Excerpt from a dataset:

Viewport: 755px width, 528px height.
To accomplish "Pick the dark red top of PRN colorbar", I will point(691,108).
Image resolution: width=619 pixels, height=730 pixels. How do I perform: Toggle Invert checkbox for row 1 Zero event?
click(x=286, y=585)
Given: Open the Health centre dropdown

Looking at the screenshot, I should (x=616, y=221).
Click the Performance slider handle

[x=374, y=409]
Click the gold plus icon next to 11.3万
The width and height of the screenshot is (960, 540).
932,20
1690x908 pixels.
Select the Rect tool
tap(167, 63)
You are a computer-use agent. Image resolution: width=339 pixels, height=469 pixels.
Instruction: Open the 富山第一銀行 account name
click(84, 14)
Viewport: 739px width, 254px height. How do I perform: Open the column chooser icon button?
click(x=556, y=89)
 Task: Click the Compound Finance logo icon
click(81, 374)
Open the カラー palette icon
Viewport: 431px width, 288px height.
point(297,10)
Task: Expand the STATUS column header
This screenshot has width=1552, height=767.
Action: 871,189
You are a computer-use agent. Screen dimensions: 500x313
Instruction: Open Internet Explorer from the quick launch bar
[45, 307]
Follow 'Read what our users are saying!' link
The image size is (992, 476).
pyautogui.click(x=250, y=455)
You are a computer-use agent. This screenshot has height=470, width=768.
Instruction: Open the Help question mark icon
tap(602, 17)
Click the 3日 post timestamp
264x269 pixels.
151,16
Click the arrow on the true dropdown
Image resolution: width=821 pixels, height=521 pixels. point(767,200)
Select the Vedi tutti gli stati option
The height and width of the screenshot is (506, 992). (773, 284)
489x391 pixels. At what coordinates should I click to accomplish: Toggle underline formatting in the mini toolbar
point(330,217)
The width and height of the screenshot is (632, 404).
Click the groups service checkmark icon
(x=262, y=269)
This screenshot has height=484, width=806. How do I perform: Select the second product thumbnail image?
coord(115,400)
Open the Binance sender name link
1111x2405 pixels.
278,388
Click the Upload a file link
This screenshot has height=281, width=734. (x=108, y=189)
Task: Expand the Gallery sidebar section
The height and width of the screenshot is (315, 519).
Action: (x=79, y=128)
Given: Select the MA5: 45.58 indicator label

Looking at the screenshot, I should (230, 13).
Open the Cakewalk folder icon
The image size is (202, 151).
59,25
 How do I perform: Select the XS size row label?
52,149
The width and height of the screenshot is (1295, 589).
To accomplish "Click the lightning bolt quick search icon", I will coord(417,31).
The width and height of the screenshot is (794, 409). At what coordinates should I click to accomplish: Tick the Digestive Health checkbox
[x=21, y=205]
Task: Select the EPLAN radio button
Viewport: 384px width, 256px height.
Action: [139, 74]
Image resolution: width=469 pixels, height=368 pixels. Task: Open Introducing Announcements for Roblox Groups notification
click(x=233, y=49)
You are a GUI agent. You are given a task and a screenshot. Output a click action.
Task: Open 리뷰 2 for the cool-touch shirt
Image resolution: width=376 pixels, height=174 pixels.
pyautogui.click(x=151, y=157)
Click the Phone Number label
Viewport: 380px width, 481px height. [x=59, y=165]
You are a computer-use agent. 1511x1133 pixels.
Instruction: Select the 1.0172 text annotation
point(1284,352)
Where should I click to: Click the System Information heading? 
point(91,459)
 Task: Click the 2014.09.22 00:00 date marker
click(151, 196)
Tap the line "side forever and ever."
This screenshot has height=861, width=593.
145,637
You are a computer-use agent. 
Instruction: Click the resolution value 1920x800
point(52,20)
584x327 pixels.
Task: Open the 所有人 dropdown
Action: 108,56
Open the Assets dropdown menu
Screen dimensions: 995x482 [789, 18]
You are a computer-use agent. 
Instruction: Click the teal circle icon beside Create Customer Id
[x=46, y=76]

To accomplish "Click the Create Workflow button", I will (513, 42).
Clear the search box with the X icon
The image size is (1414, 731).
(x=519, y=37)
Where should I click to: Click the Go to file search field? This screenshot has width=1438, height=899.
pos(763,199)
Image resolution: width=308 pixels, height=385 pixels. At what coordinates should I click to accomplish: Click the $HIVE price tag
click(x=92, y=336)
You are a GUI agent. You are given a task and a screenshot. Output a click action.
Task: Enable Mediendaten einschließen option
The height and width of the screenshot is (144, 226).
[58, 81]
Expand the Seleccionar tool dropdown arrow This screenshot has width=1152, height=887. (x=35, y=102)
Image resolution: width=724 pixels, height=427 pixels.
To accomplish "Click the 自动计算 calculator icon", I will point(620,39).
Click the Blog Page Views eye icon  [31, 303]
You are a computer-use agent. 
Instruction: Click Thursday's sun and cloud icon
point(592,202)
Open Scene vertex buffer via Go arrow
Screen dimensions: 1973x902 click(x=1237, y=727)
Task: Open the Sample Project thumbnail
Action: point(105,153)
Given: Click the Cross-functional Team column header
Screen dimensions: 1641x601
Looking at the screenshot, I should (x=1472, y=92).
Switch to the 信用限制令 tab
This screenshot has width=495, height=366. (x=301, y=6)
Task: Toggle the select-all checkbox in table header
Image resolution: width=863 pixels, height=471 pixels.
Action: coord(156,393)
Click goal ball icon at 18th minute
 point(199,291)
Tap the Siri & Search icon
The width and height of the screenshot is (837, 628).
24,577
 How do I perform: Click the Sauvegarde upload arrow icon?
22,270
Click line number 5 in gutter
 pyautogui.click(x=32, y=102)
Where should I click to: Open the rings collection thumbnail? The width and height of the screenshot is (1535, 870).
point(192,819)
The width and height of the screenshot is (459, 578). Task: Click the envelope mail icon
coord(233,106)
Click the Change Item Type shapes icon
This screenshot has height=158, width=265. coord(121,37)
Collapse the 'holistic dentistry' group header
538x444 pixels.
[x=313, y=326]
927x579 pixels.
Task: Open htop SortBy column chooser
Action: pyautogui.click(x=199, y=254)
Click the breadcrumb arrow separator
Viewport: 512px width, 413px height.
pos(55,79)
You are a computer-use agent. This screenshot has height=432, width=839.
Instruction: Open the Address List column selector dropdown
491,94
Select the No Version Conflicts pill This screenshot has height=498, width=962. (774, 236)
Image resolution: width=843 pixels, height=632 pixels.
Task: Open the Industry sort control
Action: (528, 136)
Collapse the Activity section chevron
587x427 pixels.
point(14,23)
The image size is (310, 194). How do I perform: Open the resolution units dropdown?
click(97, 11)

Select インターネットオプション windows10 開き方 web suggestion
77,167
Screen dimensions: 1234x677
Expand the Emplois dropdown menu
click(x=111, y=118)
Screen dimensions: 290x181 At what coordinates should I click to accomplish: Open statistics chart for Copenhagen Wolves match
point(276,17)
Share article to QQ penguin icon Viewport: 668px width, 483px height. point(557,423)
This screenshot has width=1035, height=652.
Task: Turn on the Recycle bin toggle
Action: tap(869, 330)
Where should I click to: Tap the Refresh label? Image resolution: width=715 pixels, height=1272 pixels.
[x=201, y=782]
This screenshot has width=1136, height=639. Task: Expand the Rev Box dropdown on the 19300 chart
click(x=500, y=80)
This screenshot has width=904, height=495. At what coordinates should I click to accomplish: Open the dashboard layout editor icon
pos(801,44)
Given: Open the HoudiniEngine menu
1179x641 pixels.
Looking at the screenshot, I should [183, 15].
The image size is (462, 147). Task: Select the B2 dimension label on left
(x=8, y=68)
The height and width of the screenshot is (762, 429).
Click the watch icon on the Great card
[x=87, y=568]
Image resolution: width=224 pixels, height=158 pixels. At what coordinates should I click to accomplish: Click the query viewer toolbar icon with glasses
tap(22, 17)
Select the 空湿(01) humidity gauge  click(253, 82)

THE TASK. Copy the rows from the line with "Task: Toggle the" up to and including the line with "coord(233,106)", unchanged.

EXPECTED ANSWER.
Task: Toggle the select-all checkbox in table header
Image resolution: width=863 pixels, height=471 pixels.
Action: coord(156,393)
Click goal ball icon at 18th minute
 point(199,291)
Tap the Siri & Search icon
The width and height of the screenshot is (837, 628).
24,577
 How do I perform: Click the Sauvegarde upload arrow icon?
22,270
Click line number 5 in gutter
 pyautogui.click(x=32, y=102)
Where should I click to: Open the rings collection thumbnail? The width and height of the screenshot is (1535, 870).
point(192,819)
The width and height of the screenshot is (459, 578). Task: Click the envelope mail icon
coord(233,106)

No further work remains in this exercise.